TEXT BLOCK start
SEPBLAC and Sanctions Screening in Spain
Sanctions screening in Spain should be treated as part of a broader AML/CFT control framework, not as a standalone name-search exercise. Spain's Law 10/2010 governs the prevention of money laundering and terrorist financing, sets duties for obliged subjects, and gives immediate effect to certain EU and UN financial sanctions measures.
For compliance teams, the practical question is not only "which list should we check?" It is how to turn legal obligations into a repeatable operating model: identify the customer and beneficial owner, screen relevant parties, review possible matches, escalate true positives, report where required, and keep evidence that can be reviewed by supervisors, auditors, and banking partners.
Why This Matters in Spain
SEPBLAC's 2024 activity report shows the scale of operational pressure on Spanish AML/CFT controls. The report states that suspicious reports from obliged subjects rose from 13,854 in 2023 to 24,320 in 2024. It also highlights sharp increases from neobanks and virtual-asset service providers.
TEXT BLOCK end
MATERIAL PROVIDED start
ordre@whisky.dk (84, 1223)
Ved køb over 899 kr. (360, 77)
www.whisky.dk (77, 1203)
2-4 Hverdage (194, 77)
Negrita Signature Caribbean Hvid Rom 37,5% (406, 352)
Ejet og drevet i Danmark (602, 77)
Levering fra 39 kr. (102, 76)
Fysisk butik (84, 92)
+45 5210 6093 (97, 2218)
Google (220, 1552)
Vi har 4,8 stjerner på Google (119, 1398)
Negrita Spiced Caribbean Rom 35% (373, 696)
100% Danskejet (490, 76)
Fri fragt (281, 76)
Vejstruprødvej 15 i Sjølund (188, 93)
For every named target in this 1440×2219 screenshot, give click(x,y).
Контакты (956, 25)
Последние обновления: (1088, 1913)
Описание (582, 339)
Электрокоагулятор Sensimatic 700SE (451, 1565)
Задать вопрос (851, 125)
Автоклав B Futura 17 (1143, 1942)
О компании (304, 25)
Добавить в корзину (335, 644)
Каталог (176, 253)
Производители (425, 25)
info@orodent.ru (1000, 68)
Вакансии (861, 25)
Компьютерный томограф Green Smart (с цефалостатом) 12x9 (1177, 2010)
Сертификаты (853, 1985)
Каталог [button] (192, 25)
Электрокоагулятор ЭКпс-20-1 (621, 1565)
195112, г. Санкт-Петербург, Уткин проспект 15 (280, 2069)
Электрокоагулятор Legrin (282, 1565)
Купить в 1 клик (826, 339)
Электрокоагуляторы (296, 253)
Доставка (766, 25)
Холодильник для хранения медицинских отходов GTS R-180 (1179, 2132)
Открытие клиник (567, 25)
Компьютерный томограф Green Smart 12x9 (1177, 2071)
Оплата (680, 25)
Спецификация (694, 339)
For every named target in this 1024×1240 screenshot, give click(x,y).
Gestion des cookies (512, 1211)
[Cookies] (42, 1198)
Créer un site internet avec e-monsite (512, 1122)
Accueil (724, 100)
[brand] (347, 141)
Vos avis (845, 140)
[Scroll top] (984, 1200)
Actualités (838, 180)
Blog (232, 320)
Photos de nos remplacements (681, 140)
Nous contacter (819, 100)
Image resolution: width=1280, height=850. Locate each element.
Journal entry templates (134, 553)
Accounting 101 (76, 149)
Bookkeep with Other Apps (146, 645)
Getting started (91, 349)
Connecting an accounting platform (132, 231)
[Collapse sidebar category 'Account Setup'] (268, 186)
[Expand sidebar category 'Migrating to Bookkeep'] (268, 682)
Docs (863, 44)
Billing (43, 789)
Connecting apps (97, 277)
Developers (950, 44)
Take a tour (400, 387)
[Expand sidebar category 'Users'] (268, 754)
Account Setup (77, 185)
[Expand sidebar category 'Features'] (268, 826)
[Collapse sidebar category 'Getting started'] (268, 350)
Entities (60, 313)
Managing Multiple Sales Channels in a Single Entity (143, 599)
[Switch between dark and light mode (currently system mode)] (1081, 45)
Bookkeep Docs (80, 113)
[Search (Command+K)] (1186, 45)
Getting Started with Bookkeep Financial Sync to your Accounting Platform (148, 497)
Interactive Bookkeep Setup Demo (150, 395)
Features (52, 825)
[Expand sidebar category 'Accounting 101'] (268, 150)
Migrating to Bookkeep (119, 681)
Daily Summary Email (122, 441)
MATERIAL PROVIDED end
— GIVEN PROBLEM 1 —
The Spanish sanctions screening text describes a repeatable operating model for turning legal obligations into practice. List each step of that model it gives.
— GIVEN PROBLEM 2 —
Continue the text on SEPBLAC and sanctions screening in Spain, picking up after its final sentence.

— WRITTEN REPLY 1 —
- Identify the customer and beneficial owner
- Screen relevant parties
- Review possible matches
- Escalate true positives
- Report where required
- Keep evidence that can be reviewed by supervisors, auditors, and banking partners

— WRITTEN REPLY 2 —
SEPBLAC's 2024 activity report says obliged subjects submitted 24,320 suspicious reports, up from 13,854 in 2023.
Reports from neobanks increased from 1,152 in 2023 to 7,595 in 2024.
Reports from virtual-asset service providers increased from 202 in 2023 to 972 in 2024.
Source: SEPBLAC, Memoria de actividades 2024, section on suspicious reports analysed.
The same report says that, by 31 December 2024, a new aggregated mule-account reporting format had been used by 26 obliged subjects and covered more than 30,000 accounts, 1.5 million operations, and more than EUR700 million. That is a useful signal for product and operations teams: modern AML/CFT controls need to work at onboarding, during transactions, through event-based reviews, and across continuous monitoring.
What SEPBLAC Does
SEPBLAC is Spain's Financial Intelligence Unit. It receives, analyses, and disseminates financial intelligence related to money laundering and terrorist financing. It is also a supervisory authority for AML/CFT compliance and for the execution of certain financial sanctions and countermeasures.
For a Spain-based firm, this means SEPBLAC is not only a place where suspicious reports may end up. It is part of the control environment that shapes how obliged subjects design due diligence, monitoring, internal controls, reporting, and evidence retention.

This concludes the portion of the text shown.